Robert Hodges: Continuent has for some time supported the exchange of data from the traditional RDBMS environments of MySQL and Oracle, including replication between these two solutions, but also out to newer Big Data stores such as Vertica, InfoBright and InfiniDB. The platform is flexible, and that’s shown with Tungsten Replicator 3.0 where we have added real-time replication of data directly into Hadoop, including those solutions from Cloudera, HortonWorks, Amazon’s Elastic Map Reduce, and IBM InfoSphere BigInsights. Hadoop is the leading platform for Big Data analytics, but traditional methods for loading data into Hadoop have relied on intermittent exports and loads from RDBMS environments, which are both time-consuming and slow. With Tungsten Replicator 3.0, data can be loaded into Hadoop at the same rate as it is loaded and modified in the source RDBMS, bringing the freshness of the analytic data up to the same level as the source data.

insideBIGDATA: Aside from having a really cool name, can you please tell us what the Tungsten Replicator is all about?

Robert Hodges: Tungsten Replicator, released under a GPL V2 license, is a high performance, open source, data replication engine for MySQL and Oracle. Tungsten Replicator has all the features you expect from enterprise-class data replication products but with the flexibility and price-performance of open source. Tungsten Replicator is also one of the core components of Continuent’s clustering solution, Continuent Tungsten. The clustering by Continuent Tungsten provides high availability and disaster recovery, whereas Tungsten Replicator transfers events from one database server to another.

insideBIGDATA: Open source data management has gained a ton of momentum over the years. What does this mean for Continuent?

Robert Hodges: It is a key part of our business, but it is also our response to the ever-growing challenge to keep databases running and accessible 24×7. Continuent Tungsten addresses these requirements by supporting databases and handling failures and planned maintenance, working with open source technology to manage the underlying data requirements, including replication, filtering, and support for complex topologies.

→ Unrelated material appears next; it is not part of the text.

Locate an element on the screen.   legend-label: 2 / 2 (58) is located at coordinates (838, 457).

The open source approach is about maximizing your database resources on commodity hardware, and Continuent Tungsten helps our customers achieve that, handling terabytes of data every day using their familiar, open source technology, and our own open source solutions.

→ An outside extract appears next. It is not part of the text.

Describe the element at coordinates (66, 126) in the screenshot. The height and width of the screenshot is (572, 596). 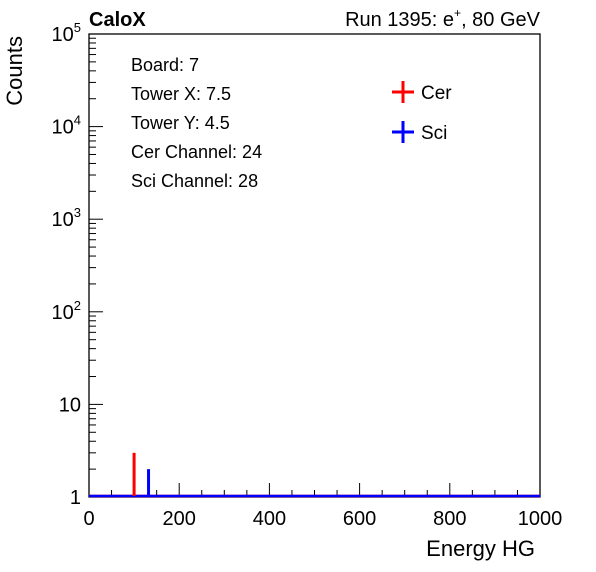
I see `y-tick-label: 10⁴` at that location.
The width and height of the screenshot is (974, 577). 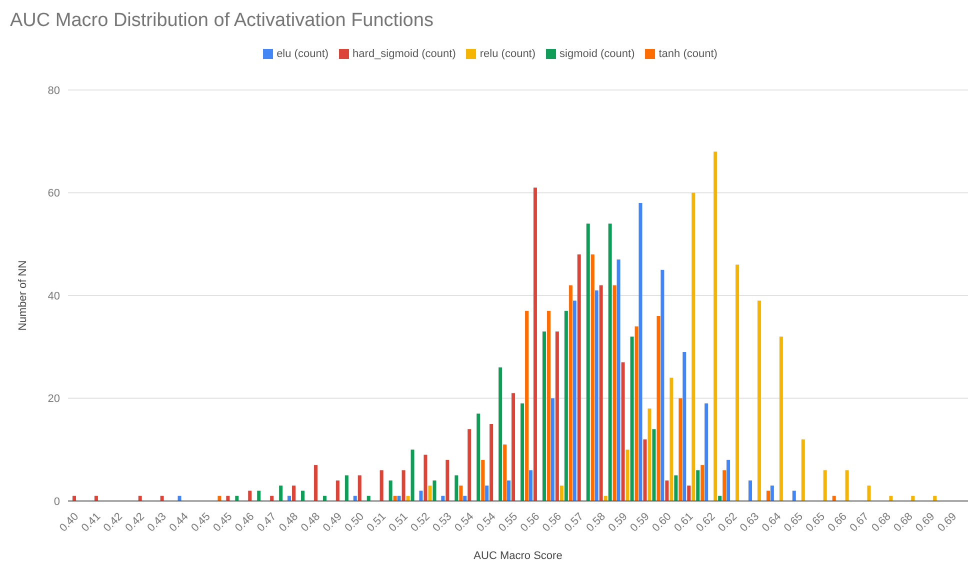 I want to click on x-tick-label: 0.40, so click(x=70, y=522).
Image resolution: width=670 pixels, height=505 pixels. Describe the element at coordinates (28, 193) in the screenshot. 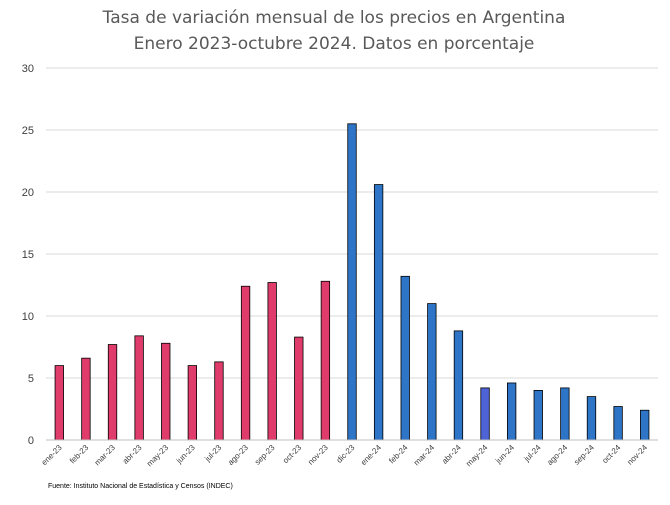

insideBIGDATA: What is your relationship like with the Hadoop community and what does this mean technologically for you?

Robert Hodges: We are right at the start of our journey with the Hadoop community. Although some of our staff has been working with the community for many years, Tungsten Replicator 3.0 is the first company-related relationship, and we’ve certainly started enthusiastically with partnerships with HortonWorks and Cloudera, and by getting Tungsten Replicator 3.0 certified for use with Cloudera Enterprise 5.0.

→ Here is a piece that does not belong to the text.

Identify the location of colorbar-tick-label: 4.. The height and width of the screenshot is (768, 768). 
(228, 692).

insideBIGDATA: In some ways these technologies are in the nascent stages. What does the future hold for your company and the industry as a whole?

Robert Hodges: One of the key differences we have seen in the last 12-18 months is the move away from separate data silos being used with different databases and ultimately different use cases. Instead, customers are using data in a significantly more heterogeneous fashion, sharing and using data actively from different databases, and with complex data flows between the different database systems. In the future, we only see this increasing as the quantity of the data increases, and the speed and accessibility to access, process, and extract useful information from that data increases exponentially. This is perhaps the biggest change that Hadoop brings to users of existing DBMS systems.